━━ Kutipan untuk Dibaca ━━

Segalanya Berawal dari Niat Luhur
Prof Dr Nasaruddin Umar MA, Guru Besar Ilmu Tafsir Fakultas Ushuluddin UIN Syarif Hidayatullah Jakarta, Imam Besar Masjid Istiqlal
Innamal a’mal bi al-niyat (semua amal kebajikan ditentukan oleh niat (hadis mutawatir). Tinggi rendahnya sebuah amal di mata Tuhan ditentukan oleh ketulusan niat dan kualitas amal. Amal kita menjadi utama jika diawali dengan niat, dikerjakan secara profesional, dan diakhiri dengan tawakal.
Kata amal itu sendiri mengisyaratkan konotasi positif. Jika perbuatan itu sembrono apalagi tanpa niat, perbuatan itu sia-sia alias tidak berkah. Bahkan, diilustrasikan di dalam hadis sebagai perbuatan binatang (animal working). Sesungguhnya yang membedakan kita dengan binatang hanyalah unsur spiritualitas itu.
Jika perbuatan itu dilakukan melalui niat dan perencanaan yang matang, itulah perbuatan manusia (human working). Jika perbuatan yang dilakukan di samping dengan niat dan perencanaan matang, juga dilakukan dengan melibatkan unsur spiritualitas kita yang lebih dalam, maka sesungguhnya perbuatan itu disebut perbuatan yang berkeilahian (divine working).
Divine working inilah yang akan menghadirkan berkah dalam kehidupan kita. Jika diilustrasikan pada perbuatan suami istri yang tidak melibatkan niat dan spiritualitas, melainkan hanya nafsu semata, maka sesungguhnya yang berhubungan suami istri itu adalah binatang (animal sexuality). Akibatnya pun bisa ditebak bahwa yang lahir dari perbuatan itu adalah “anak binatang”.

━━━

• _Yang Harus Dikerjakan_:
Lanjutkan uraian tentang niat sebagai awal segala amal di atas, dimulai tepat setelah kalimat terakhirnya. Catatan di bawah ini berasal dari sumber yang berbeda.

━━ Isi Kumpulan Data ━━

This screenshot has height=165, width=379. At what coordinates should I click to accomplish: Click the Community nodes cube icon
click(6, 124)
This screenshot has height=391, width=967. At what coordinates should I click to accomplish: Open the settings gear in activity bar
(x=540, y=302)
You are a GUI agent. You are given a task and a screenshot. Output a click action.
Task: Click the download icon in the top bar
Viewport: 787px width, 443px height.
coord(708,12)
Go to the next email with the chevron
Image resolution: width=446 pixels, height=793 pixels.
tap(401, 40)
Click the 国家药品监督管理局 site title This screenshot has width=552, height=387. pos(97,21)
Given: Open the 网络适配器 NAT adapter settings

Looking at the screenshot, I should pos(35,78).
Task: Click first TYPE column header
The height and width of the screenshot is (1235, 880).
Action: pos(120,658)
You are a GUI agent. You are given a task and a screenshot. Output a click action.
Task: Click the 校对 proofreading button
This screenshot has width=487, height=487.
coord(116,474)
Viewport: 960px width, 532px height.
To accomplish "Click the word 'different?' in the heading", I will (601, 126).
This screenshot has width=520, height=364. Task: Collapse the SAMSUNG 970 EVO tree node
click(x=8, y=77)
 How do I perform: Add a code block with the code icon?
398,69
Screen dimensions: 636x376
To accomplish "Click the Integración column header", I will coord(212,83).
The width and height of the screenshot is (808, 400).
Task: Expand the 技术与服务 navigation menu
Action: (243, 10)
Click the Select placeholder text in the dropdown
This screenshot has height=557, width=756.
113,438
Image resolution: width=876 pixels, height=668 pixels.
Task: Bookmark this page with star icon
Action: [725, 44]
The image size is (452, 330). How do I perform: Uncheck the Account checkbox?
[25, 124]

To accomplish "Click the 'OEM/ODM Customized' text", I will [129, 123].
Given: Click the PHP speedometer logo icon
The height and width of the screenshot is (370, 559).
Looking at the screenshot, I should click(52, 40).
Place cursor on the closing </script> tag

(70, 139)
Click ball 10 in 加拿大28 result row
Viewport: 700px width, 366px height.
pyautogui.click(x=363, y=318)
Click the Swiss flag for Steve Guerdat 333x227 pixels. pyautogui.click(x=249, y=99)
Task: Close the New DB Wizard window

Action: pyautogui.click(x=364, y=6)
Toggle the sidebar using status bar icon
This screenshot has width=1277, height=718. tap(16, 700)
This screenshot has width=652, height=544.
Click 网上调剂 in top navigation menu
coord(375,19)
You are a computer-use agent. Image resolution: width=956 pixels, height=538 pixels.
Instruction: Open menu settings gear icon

━━━

• _Hasil Akhir_:
Jangan melulu menyalahkan anak-anak remaja sekarang diwarnai dengan tawuran dan perkelahian karena mereka itu adalah produk animal working. Apa pun produk animal working akan berpotensi merugikan orang lain, sungguhpun menguntungkan dirinya sendiri.
Niat luhur merupakan salah satu upaya seseorang atau sekelompok orang untuk membentuk kepribadian ideal bagi diri mereka dan keturunannya. Mereka mencoba merumuskan jalan hidupnya sendiri tanpa ketergantungan kepada kedua orang tuanya. Melalui penciptaan kondisi batin yang sehat sehingga yang bersangkutan diterima secara ideal di dalam masyarakat dan bagi umat beragama tentu yang paling penting diterima oleh Tuhan Yang Mahakuasa.
Dengan manajemen kalbu, kita bisa mengetahui tingkatan karya dan pengabdian. Setiap orang menghendaki semua usahanya berhasil-berkah. Untuk berhasil-berkah, tidak ada cara lain selain menjadikan keseluruhan kerja kita melibatkan unsur spiritual. Spiritualisasi setiap usaha dan pekerjaan kita diawali dengan niat.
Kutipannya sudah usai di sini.